Bargain or minus deal? Jim Cramer explains: When it’s worth getting in when prices are low

• Distinguish bargains from bad deals
• Industry focus
• Still uncertainties on the stock market

Entry when prices are falling?

For some it’s a curse, for others it’s a blessing when the price of a share falls. A fall in the price can tear a painful minus into the portfolio of previous investors, but for newcomers – or also subsequent buyers – low prices often offer favorable buying opportunities. However, there is no guarantee that the price of a share will actually recover after the price drop. But how do you know if a falling stock is actually a bargain or a downturn?

Jim Cramer: Then an investment can be worthwhile

Stock market expert and TV personality Jim Cramer knows the difference: In his “CNBC” show “Mad Money”, the presenter explained how bargain purchases can be identified. It is essential to identify the respective industry of the share. If the company belongs to a sector that will continue to exist in the future, the stock could be worthwhile as an entry point at a bargain price. However, if it is a share from a stricken industrial sector, investors should take this as a warning signal and avoid the paper as far as possible, according to Cramer. “My advice is simple: tech blowdown? Think of it as [mögliche Kaufgelegenheit,]” said the entrepreneur in his program. “Financial garbage? Let’s just say stay away.”

Skyworks Solutions vs PayPal

Cramer was alluding to the shares of the semiconductor manufacturer Skyworks Solutions and the payment service provider PayPal, both of which presented disappointing quarterly results in the first quarter of 2023 – and whose shares dived after the figures were presented. The difference between the two plagued stocks: Skyworks Solutions justified the drop in profits with Google’s Android and small smartphone manufacturers from China, but did not put the blame on the major customer Apple, according to Cramer. That helped the stock recover. However, the situation is different with PayPal. Although the payment service provider was able to increase sales and profits, the forecasts for the second quarter of 2023 fell short of expectations. The share price then fell because the company “lives in the wrong neighborhood,” the moderator explained. “PayPal was once the darling of e-commerce. It looks more like a bank these days and right now bank stocks are poison.”

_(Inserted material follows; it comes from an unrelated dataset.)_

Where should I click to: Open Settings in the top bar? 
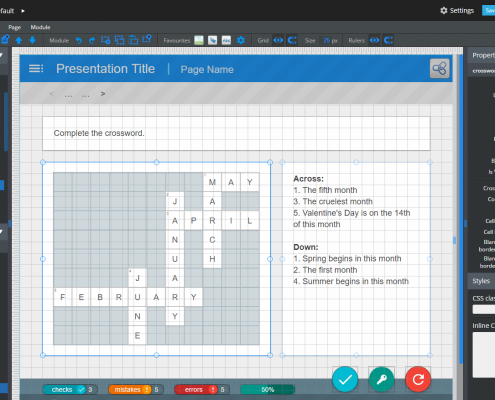coord(457,11)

Nevertheless, caution is advised

Irrespective of Cramer’s advice, however, investors should not forget that such an assessment is no guarantee of a sustainable recovery. The stock market often works differently than expected. So even a stock that looks like a safe deal at first glance can turn out to be a bad deal. Although the chart analysis can have a supportive effect, you should not rely on it.

Editorial team finanzen.net This text is for informational purposes only and does not constitute an investment recommendation. finanzen.net GmbH excludes any claims for recourse.